ESERCIZI DA SVOLGERE =
1. Secondo il racconto di viaggio, quale percentuale della popolazione della Thailandia è buddista?
2. Prosegui il racconto di viaggio dopo l'ultima frase riportata.

Un giorno, all’improvviso, avevo 33 anni e mi sono chiesta:
«Che cosa ne è stato di tutti questi anni?»
«Che fine hanno fatto i miei sogni?»

Mi sentivo soffocare all’idea che la vita fosse solo questo.
E allo stesso tempo mi sentivo in ritardo su una tabella di marcia che non avevo scritto io: laurea, lavoro, matrimonio, figli, pensione.
Più ci pensavo, più volevo evadere. Così, insieme a Paolo, ho chiesto un periodo sabbatico alla vita. Un treno stava passando e sapevo che non potevo perderlo. Ne avevo già persi troppi.
Ma questa volta no.

Abbiamo prenotato i voli per Bangkok, preparato gli zaini e tracciato un itinerario serrato: in un mese abbiamo visitato quattro Paesi, attraversato quattro frontiere, cambiato quattro monete e riempito una pagina intera di timbri su un passaporto che, fino ad allora, era rimasto vuoto.

Riassumere questo viaggio in poche parole è impossibile per me.
Abbiamo spesso puntato la sveglia alle 4 o alle 5 del mattino, visto albe e tramonti in luoghi sempre diversi.
Abbiamo preso autobus, sleeping bus, treni, slow boat e aerei. Mangiato e viaggiato con persone provenienti da tutto il mondo. Ognuno di loro ci ha lasciato qualcosa.

A volte non avevamo internet. Ed è stato un bene: ci ha permesso di goderci ogni istante, senza distrazioni. In alcuni momenti, per la prima volta, non ho neanche fatto foto.
E ho capito quanto sia prezioso tenere certi ricordi solo per sé.

Thailandia.
Si guida a sinistra, eppure non c’è stata la colonizzazione inglese. Ho chiesto spiegazioni alle guide: pare che un Re, secoli fa, comprò un’auto in Inghilterra e da lì istituì la regola.
L’86% della popolazione è buddista. Ci sono templi ovunque – i “Wat” – e per entrarvi, come nelle case, si tolgono sempre le scarpe. Come per le altre religioni: gambe e spalle devono essere coperte.

RECORD ARCHIVIATI =
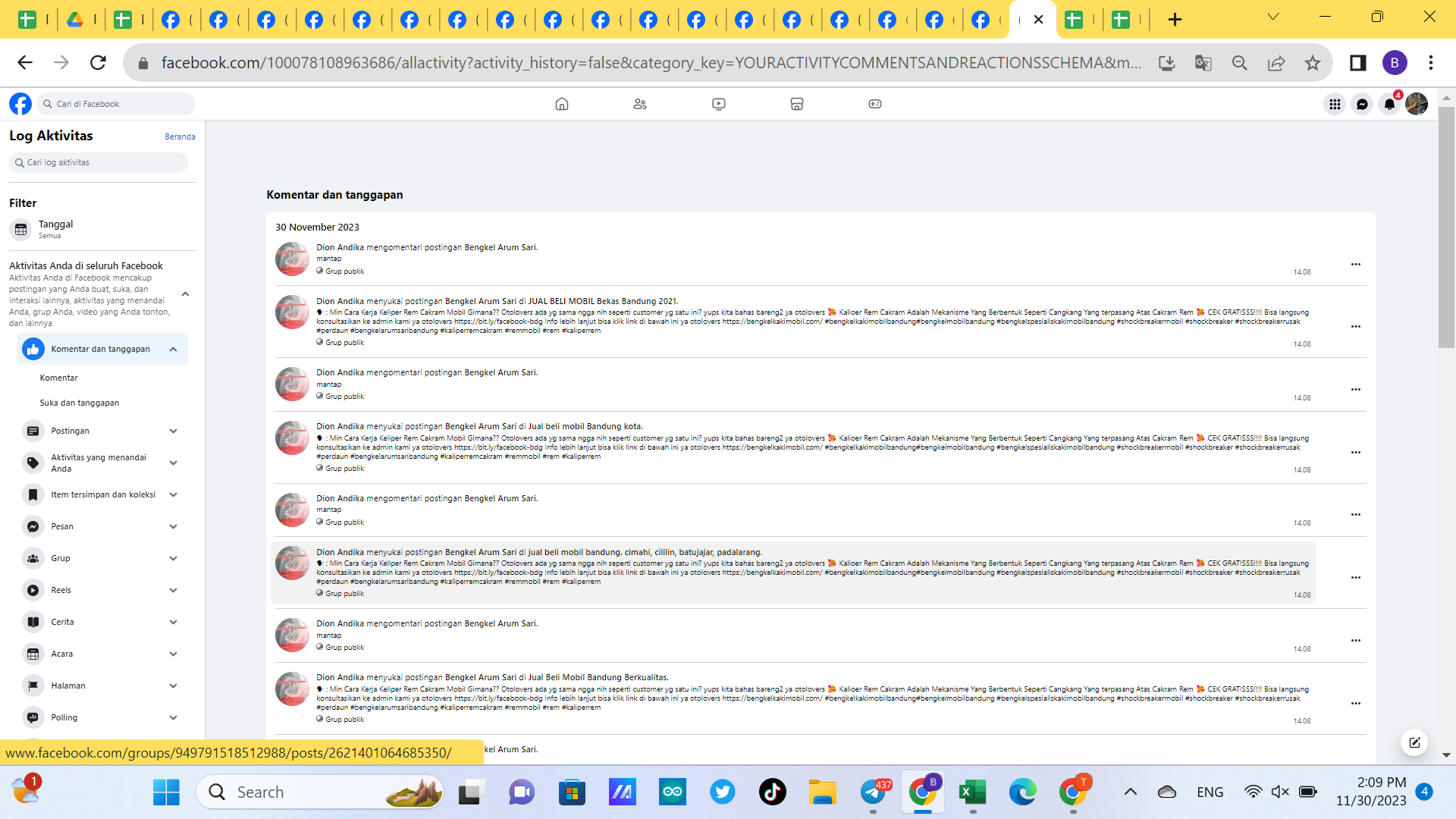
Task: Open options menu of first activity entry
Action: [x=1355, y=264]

...

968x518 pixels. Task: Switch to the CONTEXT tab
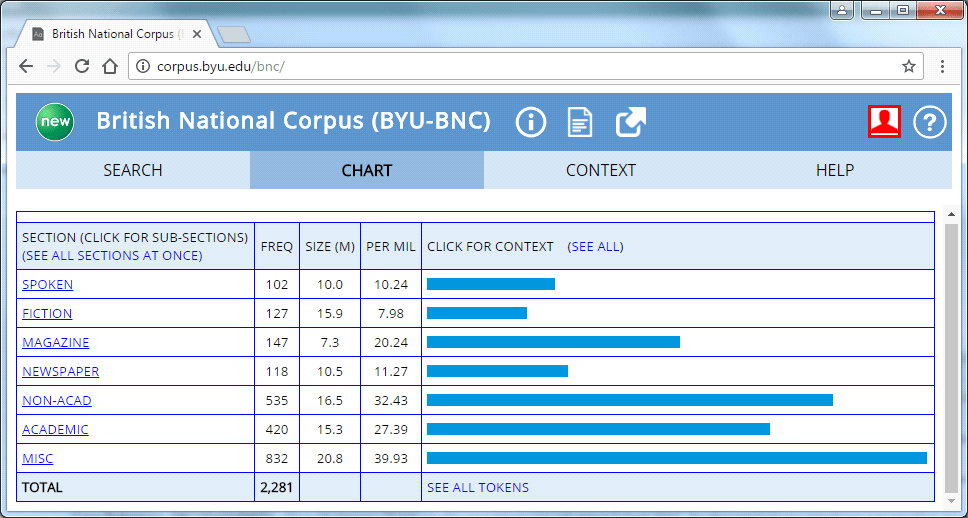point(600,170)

RISPOSTE ATTESE =
1. L'86%.

2.
Ci si saluta giungendo le mani davanti al petto e facendo un piccolo inchino. Il piatto tipico è il pad thai.

Laos.
Il Paese che mi ha colpito di più. Probabilmente anche il più povero.
I bambini, spesso ricoperti di fango, vendevano frutta o chiedevano l’elemosina. Indossavano ciabatte enormi o camminavano scalzi.
Il Laos è meno turistico, forse meno “interessante” agli occhi di molti.
Eppure lì, tra persone che sorridevano e non avevano nulla, io mi sono sentita in colpa.
Per tutte le volte in cui mi sono lamentata senza motivo.
All’improvviso, il mio bilocale mi è sembrato una reggia, e i miei lamenti solo dei capricci.

Ho chiesto a Paolo:
«Come fanno ad essere felici se non hanno nulla?»
«Proprio per questo. Quando non hai niente, non hai nulla da perdere», mi ha risposto.

Molte zone, soprattutto al confine con il Vietnam, sono ancora inaccessibili per la presenza di mine inesplose. Dopo la guerra, tanti villaggi sono stati evacuati.

Vietnam.
Tutti me ne avevano parlato benissimo e forse ci sono andata anche carica di aspettative.
Eppure – forse andrò controcorrente – è quello dove ho respirato meno l’autenticità dell’Oriente. Mi è sembrato un miscuglio tra culture: francese, americana e asiatica.
Ho avvertito la frattura profonda tra Nord e Sud, ancora viva dopo trent’anni di guerra.
Abbiamo visitato il museo della guerra e visto gli effetti dell’agente arancio sulle persone.
Qui non ci siamo mai tolti le scarpe: un’abitudine che – dopo settimane – ci veniva ormai automatica. Ci hanno stretto la mano come in occidente. Ancora non ho capito il perché, ma per qualsiasi cosa si suona il clacson. Il piatto tipico è il pho.

Cambogia.
Non volevo andarci. I forum dicevano che la gente era poco ospitale.
Ma Paolo era curioso della storia di Pol Pot.
E contro ogni aspettativa, la Cambogia mi ha conquistata: per la gentilezza delle persone, per la bellezza dei paesaggi, ma soprattutto per la dignità del suo dolore.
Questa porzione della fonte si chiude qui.